Les centrales françaises peuvent donc continuer de fonctionner "ad vitam aeternam" ? Ce n’est pas aussi simple.
Comme tous les pays membres de l’Union européenne (UE) et la Suisse, la France est tenue de respecter les dispositions de la directive EURATOM de 2014, qui dans son article 8 précise que "le titulaire d’une autorisation sous le contrôle réglementaire de l’autorité de réglementation compétente [est tenu de] réévalue [r] systématiquement et régulièrement, au moins tous les dix ans, la sûreté de l’installation nucléaire". Les règles de ces évaluations sont déterminées nationalement.
En d’autres termes, "le feu vert" qui est initialement délivré à l’exploitant par le gouvernement français et l’Autorité de Sûreté Nucléaire (ASN) pour créer une centrale nucléaire "est remis en question tous les 10 ans dans le cadre d’un réexamen approfondi de l’installation, appelé réexamen périodique" par l’agence nationale chargée du contrôle de la sûreté nucléaire, peut-on lire dans une publication de 2018 de l’ASN. "Ce réexamen doit permettre d’apprécier la situation de l’installation au regard des règles qui lui sont applicables et d’actualiser l’appréciation des risques ou inconvénients que l’installation présente […], en tenant compte notamment de l’état de l’installation, de l’expérience acquise au cours de l’exploitation, de l’évolution des connaissances et des règles applicables aux installations similaires" lit-on dans la loi de 2006 qui fixe le cadre législatif de cette procédure.

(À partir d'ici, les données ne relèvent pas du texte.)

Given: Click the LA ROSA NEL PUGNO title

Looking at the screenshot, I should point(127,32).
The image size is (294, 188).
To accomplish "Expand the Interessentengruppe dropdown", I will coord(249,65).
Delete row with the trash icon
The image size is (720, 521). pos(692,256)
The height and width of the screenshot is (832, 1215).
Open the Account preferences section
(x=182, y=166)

Dans le cas où le cadre de la sûreté d’une centrale n’est plus considéré comme acceptable, soit l’ASN demande l’arrêt de l’installation, soit l’ASN prescrit à l’exploitant de remédier au défaut.
Ainsi, bien que "les experts parlent souvent d’une durée de vie technique pour les centrales nucléaires allant de 40 à possiblement 60 ans pour les plus récentes, des opérations de maintenance régulières sont requises, et des visites en profondeur pour assurer la sûreté nucléaire sont indispensables", indique ainsi Murielle Gagnebin d’Agora Energiewende.

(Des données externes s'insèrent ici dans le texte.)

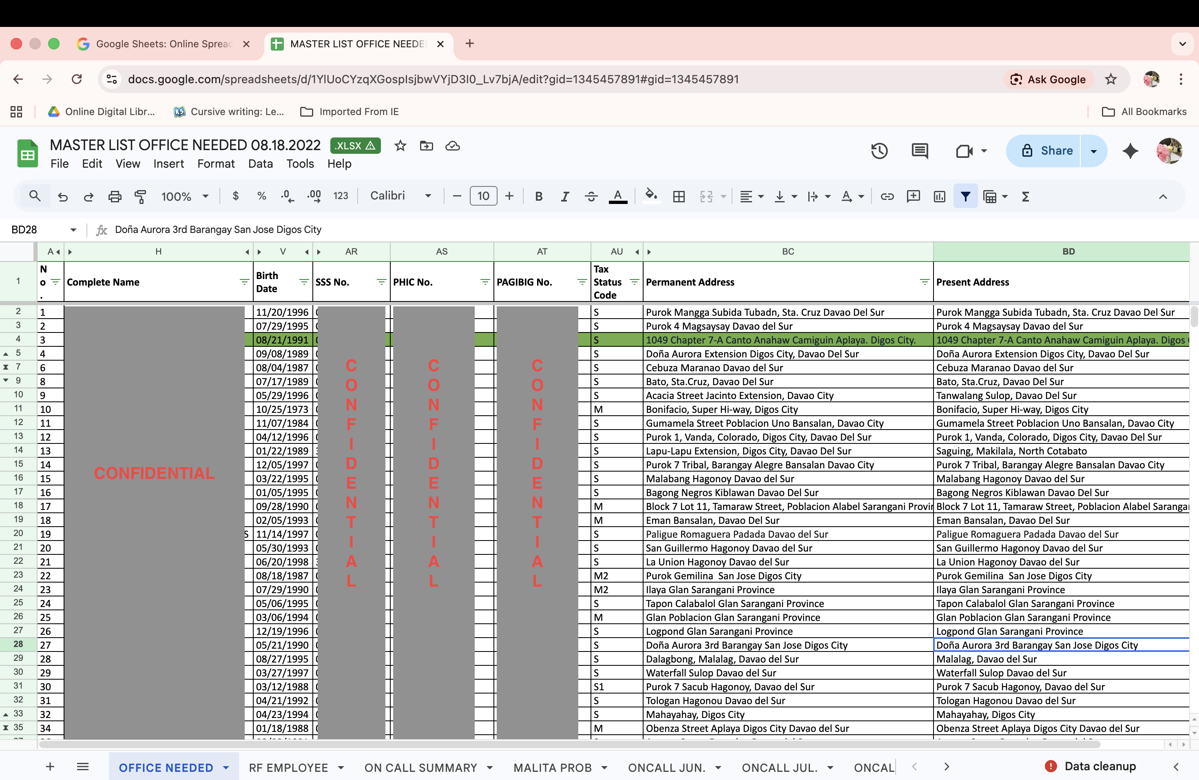
Task: Toggle the filter button off
Action: tap(965, 197)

En février 2021, l’ASN a validé le principe de la prolongation des réacteurs 900 Mégawatts jusqu’à 50 ans, c’est-à-dire au-delà de leur quatrième examen périodique.
Dans le contexte actuel de crise énergétique et climatique, c’est la totalité des réacteurs français qui pourrait être concernée par ces prolongations au-delà de 40 ans, estime Ludovic Dupin de la SFEN : "On se rend compte que la prolongation, c’est ce qui est le plus efficace à moindre coût pour décarboner l’économie française. Donc on peut imaginer que tous les réacteurs sont prolongés au moins jusqu’à 50 ans. Du moins, c’est la direction que veut prendre EDF [Electricité De France - fournisseur d’énergie français] aujourd’hui".